• EXERCISE OBJECTIVE: In the listing below, find the line that contains "Click the G-Code input field" and the line that contains "The width and height of the screenshot is (1456, 814).". Quote both and every line between them, exactly, and nothing more.

EXCERPTED RECORDS: Begin

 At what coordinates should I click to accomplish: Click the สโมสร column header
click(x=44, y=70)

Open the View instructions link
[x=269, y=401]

EXCERPTED RECORDS: End
EXCERPTED RECORDS: Begin

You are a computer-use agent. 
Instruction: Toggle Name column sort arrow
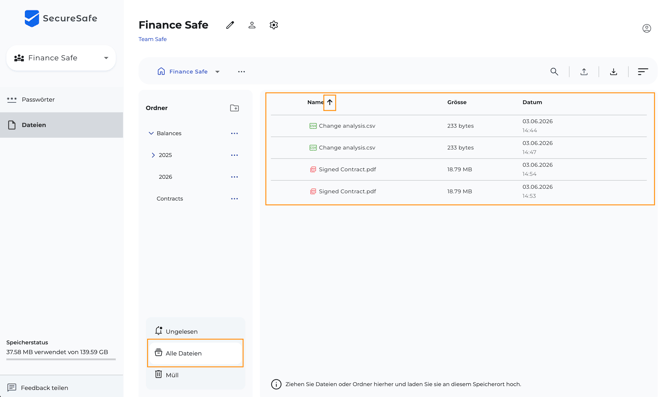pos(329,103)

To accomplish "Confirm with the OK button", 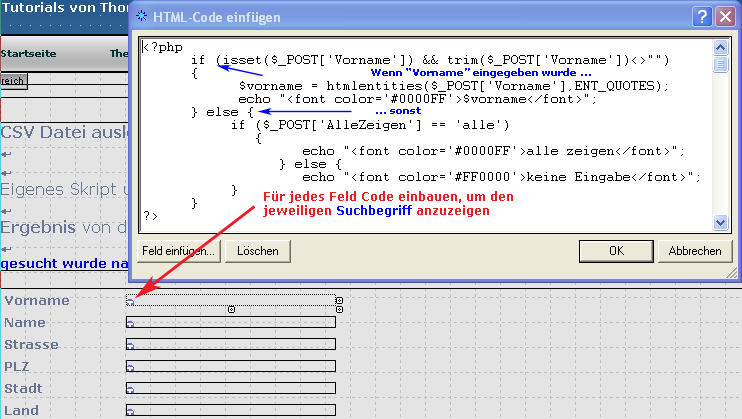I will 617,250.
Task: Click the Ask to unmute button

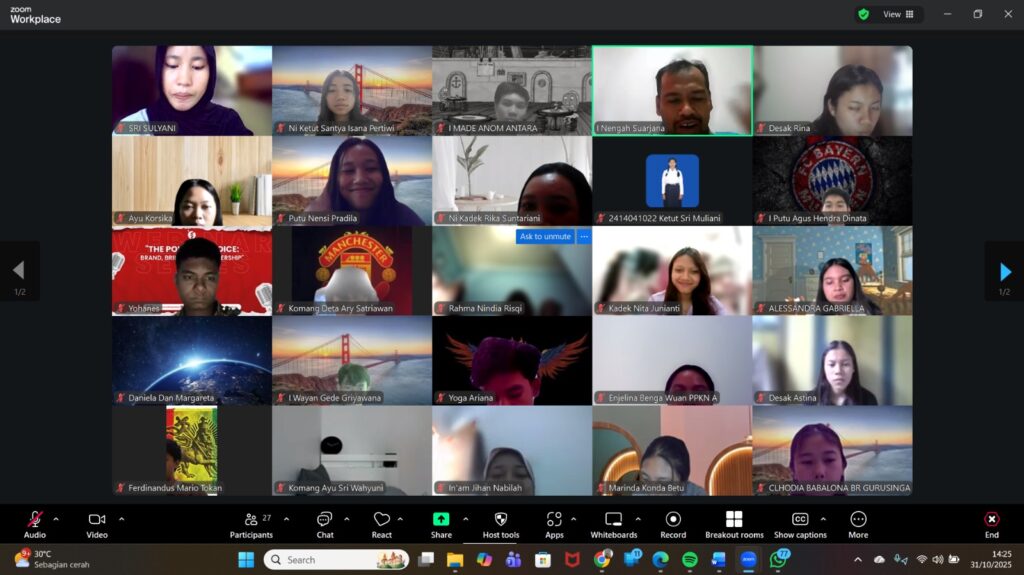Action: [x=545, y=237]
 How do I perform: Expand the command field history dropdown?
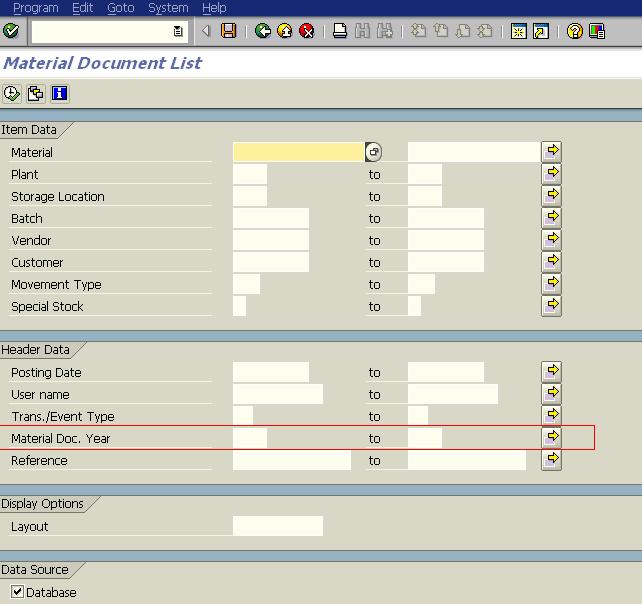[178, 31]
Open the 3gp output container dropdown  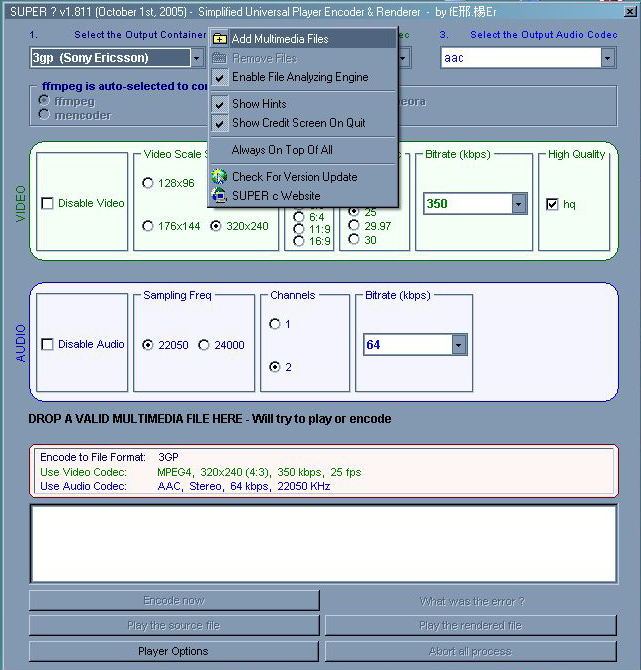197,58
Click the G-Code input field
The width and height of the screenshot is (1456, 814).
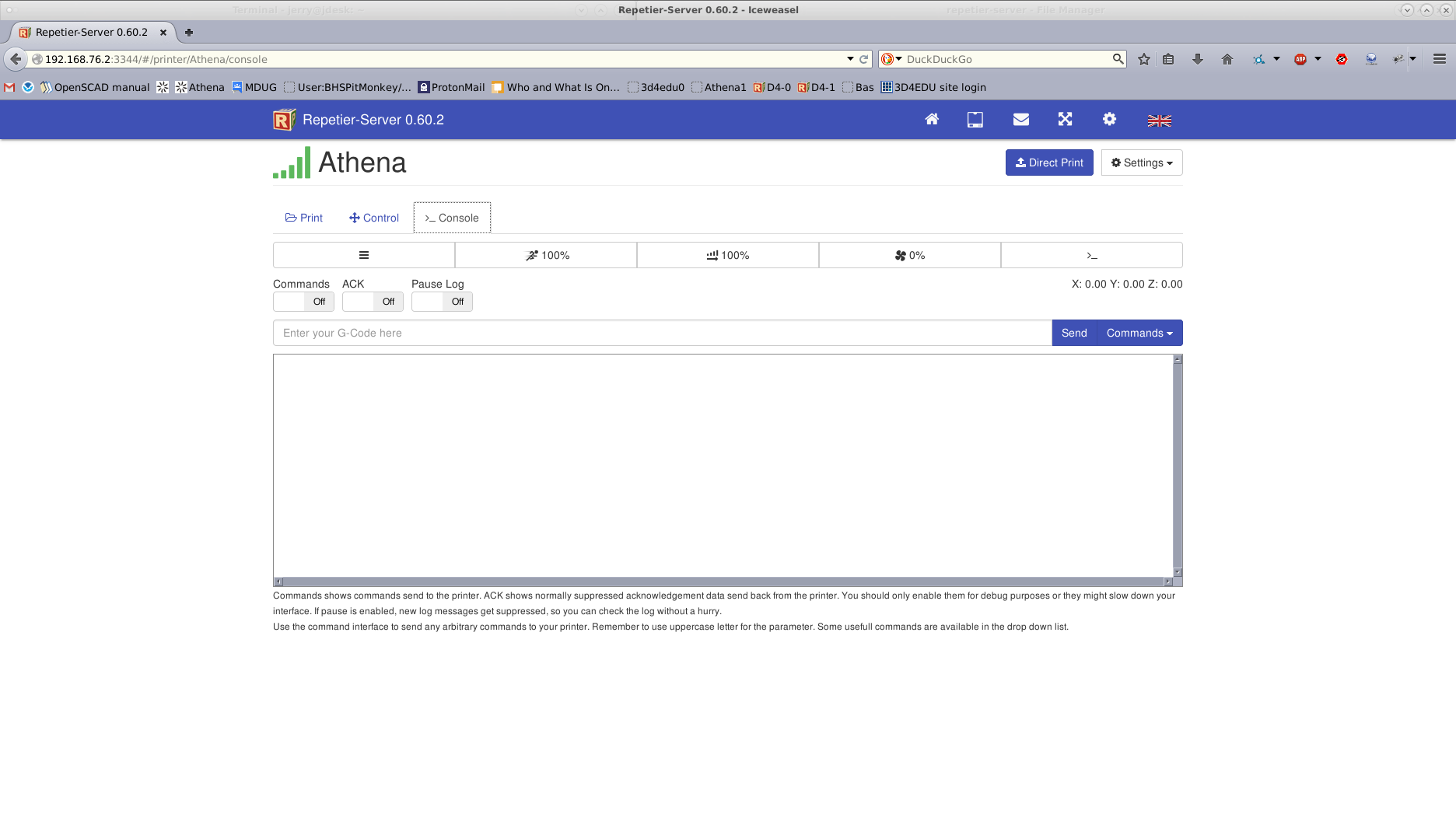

EXCERPTED RECORDS: End
EXCERPTED RECORDS: Begin

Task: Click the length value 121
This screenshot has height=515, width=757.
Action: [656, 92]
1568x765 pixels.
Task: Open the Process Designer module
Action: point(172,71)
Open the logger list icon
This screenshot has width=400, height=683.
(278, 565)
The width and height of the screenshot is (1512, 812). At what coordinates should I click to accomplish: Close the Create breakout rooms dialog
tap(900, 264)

EXCERPTED RECORDS: End

• RESPONSE:
Click the G-Code input field
The width and height of the screenshot is (1456, 814).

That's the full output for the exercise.